An nth order rational Bernstein polynomial, $R_n\left(t\right)$, is defined as

$$R_n\left(t\right)=\frac{{\sum }_{i=0}^n{P}_{i,n}{w}_{i,n}{B}_{i,n}\left(t\right)}{{\sum }_{i=0}^n{w}_{i,n}{B}_{i,n}\left(t\right)},t\in [t_0,t_f],$$

(6)

where $w_{i,n}\in \mathbb{R}$, $i=0,\dots ,n$, are referred to as weights. A list of relevant properties of Bernstein polynomials used throughout this article can be found in Appendix A.

3. Generation of 2D and 3D Trajectories Using (Rational) Bernstein Polynomials

3.1. 2D Trajectories

Here we will examine several illustrative examples of the properties of Bernstein polynomials and rational Bernstein polynomials in 2D. All the plots presented can be generated using the example code available at [40].

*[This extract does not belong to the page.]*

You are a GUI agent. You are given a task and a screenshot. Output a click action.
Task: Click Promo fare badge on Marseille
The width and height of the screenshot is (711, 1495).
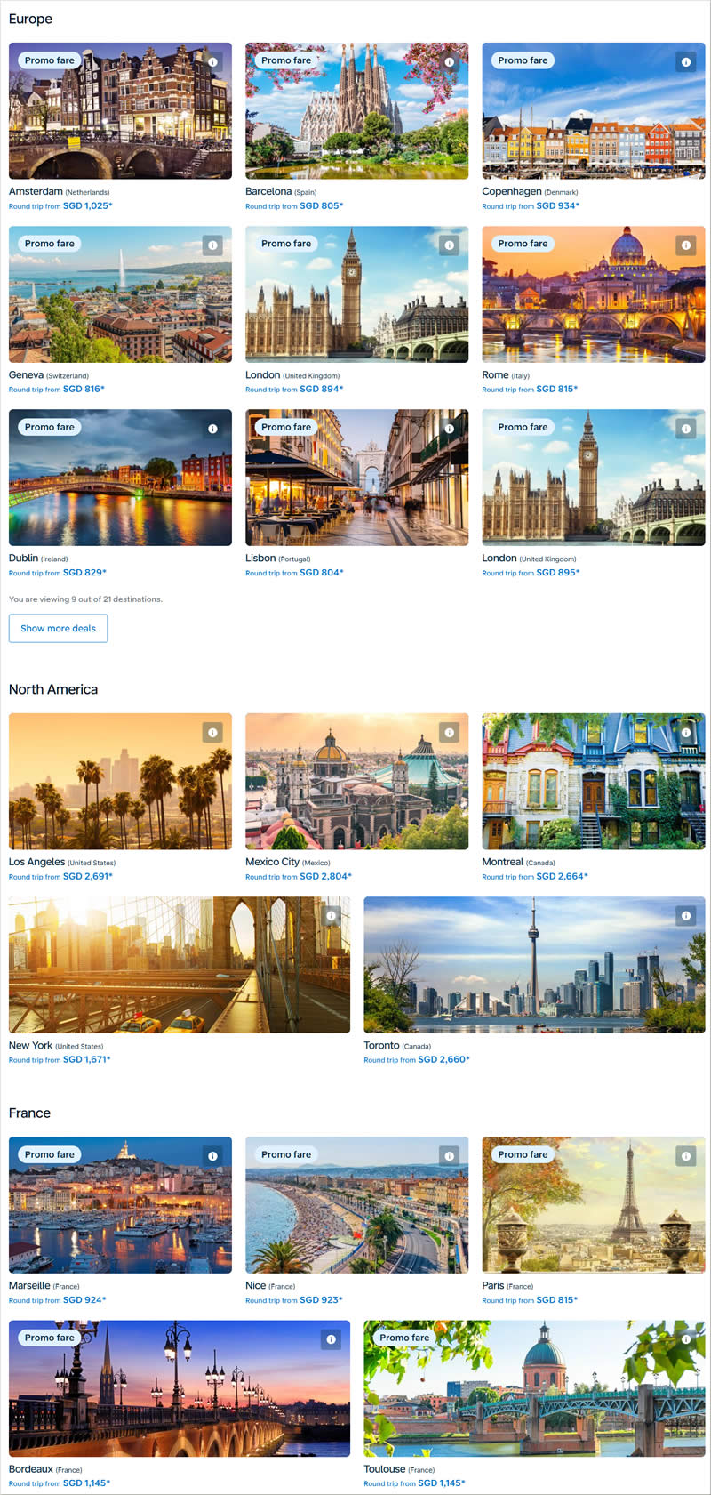50,1154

Figure 1, Figure 2, Figure 3, Figure 4, Figure 5, Figure 6, Figure 7, Figure 8 and Figure 9 contain several examples of 2D trajectories in the spatial domain. Two trajectories are plotted in Figure 1 along with an obstacle. The trajectories ${\mathbf{C}}^{\left[1\right]}\left(t\right)$ and ${\mathbf{C}}^{\left[2\right]}\left(t\right)$ are defined as in Equation (5) with $t_0=10$ s and $t_f=20$ s where the Bernstein coefficients are temporally equidistant. The vector of Bernstein coefficients of trajectory ${\mathbf{C}}^{\left[1\right]}\left(t\right)$ is

$${\mathbf{P}}_5^{\left[1\right]}=\left[\begin{array}{cccccc}0& 2& 4& 6& 8& 10\\ 5& 0& 2& 3& 10& 3\end{array}\right].$$

The vector of Bernstein coefficients of trajectory ${\mathbf{C}}^{\left[2\right]}\left(t\right)$ is

$${\mathbf{P}}_5^{\left[2\right]}=\left[\begin{array}{cccccc}1& 3& 6& 8& 10& 12\\ 6& 9& 10& 11& 8& 8\end{array}\right].$$

The circular obstacle has a radius of 1 and is centered at point ${[3,4]}^{\top }$. Figure 2 highlights the endpoints property (Property A2). Note that the trajectory ${\mathbf{C}}^{\left[1\right]}\left(t\right)$ passes through its first and last Bernstein coefficients ${\mathbf{P}}_{0,5}^{\left[1\right]}={[0,5]}^{\top }$ and ${[10,3]}^{\top }$, respectively. Likewise, the trajectory ${\mathbf{C}}^{\left[2\right]}\left(t\right)$ passes through its first and last Bernstein coefficients ${[1,6]}^{\top }$ and ${[12,8]}^{\top }$, respectively. The convex hull property (Property A1) is illustrated in Figure 3.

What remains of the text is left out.